_Task to carry out_: In the data that follows, count each line with the string "guest"; the reply is the number only.

_Supplied material_:
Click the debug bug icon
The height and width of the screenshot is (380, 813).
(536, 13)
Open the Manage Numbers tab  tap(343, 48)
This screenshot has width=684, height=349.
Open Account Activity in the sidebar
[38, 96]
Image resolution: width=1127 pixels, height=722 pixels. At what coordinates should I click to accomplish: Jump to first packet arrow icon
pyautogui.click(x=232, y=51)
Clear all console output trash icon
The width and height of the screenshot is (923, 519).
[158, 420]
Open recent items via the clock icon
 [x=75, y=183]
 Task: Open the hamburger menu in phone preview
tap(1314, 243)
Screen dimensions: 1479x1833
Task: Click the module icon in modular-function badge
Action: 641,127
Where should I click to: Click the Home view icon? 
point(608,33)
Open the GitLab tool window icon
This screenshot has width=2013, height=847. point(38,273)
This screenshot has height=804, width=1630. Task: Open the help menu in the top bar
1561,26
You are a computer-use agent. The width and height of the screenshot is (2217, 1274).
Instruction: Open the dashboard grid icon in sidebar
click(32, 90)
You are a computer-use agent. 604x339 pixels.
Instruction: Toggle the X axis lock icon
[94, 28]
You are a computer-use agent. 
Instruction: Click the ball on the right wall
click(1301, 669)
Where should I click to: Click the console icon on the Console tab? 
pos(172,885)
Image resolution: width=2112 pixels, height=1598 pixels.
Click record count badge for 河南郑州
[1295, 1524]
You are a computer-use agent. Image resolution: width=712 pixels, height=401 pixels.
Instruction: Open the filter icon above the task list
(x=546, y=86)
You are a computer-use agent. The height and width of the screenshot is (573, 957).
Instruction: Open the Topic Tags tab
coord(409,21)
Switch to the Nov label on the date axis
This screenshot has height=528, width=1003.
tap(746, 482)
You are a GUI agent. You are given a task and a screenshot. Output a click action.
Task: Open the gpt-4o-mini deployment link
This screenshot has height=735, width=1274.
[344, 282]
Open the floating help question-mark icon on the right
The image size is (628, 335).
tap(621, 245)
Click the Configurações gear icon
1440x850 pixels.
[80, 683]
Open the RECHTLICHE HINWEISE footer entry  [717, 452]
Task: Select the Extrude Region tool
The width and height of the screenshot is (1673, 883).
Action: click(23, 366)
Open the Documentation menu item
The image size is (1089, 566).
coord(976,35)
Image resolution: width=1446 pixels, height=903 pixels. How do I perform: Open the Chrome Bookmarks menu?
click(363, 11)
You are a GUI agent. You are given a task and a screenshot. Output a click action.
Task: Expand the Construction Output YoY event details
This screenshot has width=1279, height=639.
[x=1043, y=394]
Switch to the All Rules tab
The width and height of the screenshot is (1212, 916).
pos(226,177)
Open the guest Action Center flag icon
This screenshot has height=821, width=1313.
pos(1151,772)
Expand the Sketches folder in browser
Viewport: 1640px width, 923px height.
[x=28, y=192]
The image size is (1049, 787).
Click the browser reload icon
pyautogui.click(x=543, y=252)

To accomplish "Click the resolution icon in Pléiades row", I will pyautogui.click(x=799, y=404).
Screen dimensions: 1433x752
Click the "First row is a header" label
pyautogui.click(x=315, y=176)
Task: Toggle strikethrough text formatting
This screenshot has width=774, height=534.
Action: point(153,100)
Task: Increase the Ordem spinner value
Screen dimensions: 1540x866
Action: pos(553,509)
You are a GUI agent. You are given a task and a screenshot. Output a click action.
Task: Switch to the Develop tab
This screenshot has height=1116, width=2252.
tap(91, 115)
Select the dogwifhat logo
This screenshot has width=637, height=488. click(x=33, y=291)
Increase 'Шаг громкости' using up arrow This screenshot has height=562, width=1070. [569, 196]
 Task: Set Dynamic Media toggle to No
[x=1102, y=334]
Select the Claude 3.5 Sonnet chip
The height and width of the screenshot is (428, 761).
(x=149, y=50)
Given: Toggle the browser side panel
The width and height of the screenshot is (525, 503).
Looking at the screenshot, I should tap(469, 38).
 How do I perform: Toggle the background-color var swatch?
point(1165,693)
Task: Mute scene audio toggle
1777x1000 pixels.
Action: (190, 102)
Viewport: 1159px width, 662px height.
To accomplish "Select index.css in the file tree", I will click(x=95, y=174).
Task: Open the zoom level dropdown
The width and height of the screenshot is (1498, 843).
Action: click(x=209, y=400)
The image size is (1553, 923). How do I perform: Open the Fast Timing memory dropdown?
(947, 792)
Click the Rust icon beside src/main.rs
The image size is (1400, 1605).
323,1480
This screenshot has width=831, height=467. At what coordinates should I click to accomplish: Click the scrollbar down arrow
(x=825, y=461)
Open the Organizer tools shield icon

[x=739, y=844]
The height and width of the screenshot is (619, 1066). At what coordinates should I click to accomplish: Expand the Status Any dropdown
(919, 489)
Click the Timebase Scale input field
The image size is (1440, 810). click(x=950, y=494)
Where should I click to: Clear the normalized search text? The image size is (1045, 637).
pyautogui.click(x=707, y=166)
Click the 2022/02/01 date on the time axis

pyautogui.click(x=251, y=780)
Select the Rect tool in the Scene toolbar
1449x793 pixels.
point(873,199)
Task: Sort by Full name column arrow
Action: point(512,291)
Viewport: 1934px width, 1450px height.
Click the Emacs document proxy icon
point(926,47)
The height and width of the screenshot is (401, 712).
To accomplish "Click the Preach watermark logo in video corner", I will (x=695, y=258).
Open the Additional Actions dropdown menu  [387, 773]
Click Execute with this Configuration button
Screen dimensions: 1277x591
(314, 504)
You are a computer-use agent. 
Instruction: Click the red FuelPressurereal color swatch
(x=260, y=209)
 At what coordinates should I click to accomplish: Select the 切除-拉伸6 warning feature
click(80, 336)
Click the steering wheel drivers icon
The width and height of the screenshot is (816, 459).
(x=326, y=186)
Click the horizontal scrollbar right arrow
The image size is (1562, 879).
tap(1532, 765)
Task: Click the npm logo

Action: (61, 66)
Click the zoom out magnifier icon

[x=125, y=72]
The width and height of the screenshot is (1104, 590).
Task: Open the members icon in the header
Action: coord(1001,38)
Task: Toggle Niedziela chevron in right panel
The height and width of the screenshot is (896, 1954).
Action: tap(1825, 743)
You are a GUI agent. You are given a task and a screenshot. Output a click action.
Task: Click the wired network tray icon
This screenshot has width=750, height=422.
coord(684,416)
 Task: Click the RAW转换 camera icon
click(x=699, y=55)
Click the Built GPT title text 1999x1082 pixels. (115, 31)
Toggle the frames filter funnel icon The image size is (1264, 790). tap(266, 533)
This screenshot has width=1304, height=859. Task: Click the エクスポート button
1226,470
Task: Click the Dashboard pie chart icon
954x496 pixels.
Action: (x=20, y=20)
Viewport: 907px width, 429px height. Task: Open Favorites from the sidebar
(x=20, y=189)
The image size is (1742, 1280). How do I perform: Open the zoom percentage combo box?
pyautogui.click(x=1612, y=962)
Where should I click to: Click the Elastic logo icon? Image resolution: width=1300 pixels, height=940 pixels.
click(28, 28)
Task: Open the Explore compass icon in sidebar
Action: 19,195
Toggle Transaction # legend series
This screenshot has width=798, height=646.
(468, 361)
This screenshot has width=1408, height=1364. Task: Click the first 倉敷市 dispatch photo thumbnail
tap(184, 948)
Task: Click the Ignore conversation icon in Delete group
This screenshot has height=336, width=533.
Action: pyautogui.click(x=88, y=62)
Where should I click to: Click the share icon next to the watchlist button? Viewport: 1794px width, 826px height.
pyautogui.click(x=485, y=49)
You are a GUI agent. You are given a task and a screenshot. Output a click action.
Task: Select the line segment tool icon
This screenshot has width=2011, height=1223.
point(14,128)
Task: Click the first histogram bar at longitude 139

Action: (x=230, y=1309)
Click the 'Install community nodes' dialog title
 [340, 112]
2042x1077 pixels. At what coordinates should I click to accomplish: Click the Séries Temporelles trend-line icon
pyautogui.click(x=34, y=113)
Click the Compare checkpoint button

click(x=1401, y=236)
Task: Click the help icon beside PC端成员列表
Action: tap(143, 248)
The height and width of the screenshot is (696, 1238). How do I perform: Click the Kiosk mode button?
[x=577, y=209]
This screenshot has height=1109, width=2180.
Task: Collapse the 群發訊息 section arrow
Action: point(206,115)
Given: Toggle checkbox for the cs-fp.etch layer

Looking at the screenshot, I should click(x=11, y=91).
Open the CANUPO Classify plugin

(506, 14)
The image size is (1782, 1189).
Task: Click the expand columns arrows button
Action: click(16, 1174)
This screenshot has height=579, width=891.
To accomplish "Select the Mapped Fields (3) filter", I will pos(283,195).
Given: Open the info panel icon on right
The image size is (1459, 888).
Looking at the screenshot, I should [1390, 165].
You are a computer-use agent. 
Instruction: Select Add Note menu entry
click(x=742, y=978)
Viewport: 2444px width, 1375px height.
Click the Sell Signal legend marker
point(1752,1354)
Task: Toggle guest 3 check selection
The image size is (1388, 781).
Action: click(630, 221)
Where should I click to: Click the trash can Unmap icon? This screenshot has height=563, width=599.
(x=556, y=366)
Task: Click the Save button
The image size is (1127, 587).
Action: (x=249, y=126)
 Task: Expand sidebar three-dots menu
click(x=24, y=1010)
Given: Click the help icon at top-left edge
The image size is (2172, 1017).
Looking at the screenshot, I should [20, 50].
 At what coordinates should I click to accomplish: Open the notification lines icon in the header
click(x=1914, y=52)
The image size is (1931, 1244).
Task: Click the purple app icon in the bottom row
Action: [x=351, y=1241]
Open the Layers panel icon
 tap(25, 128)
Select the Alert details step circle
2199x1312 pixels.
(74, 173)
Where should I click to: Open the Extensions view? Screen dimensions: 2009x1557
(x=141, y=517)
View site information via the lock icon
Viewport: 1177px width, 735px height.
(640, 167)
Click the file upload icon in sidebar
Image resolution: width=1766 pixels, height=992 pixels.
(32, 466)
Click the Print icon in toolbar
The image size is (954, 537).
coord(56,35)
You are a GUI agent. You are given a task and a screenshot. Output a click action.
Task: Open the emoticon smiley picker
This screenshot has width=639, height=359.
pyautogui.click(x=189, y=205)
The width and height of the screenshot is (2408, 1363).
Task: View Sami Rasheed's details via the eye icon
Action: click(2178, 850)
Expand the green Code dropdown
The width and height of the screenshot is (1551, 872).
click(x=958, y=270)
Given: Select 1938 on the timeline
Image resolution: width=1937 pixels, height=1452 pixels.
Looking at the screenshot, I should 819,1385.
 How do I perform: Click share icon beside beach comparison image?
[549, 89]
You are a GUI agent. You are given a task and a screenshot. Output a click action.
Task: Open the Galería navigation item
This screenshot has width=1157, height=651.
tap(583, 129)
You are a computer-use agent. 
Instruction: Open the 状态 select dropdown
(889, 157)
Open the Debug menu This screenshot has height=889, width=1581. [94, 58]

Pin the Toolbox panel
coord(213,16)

_Exercise answer_: 2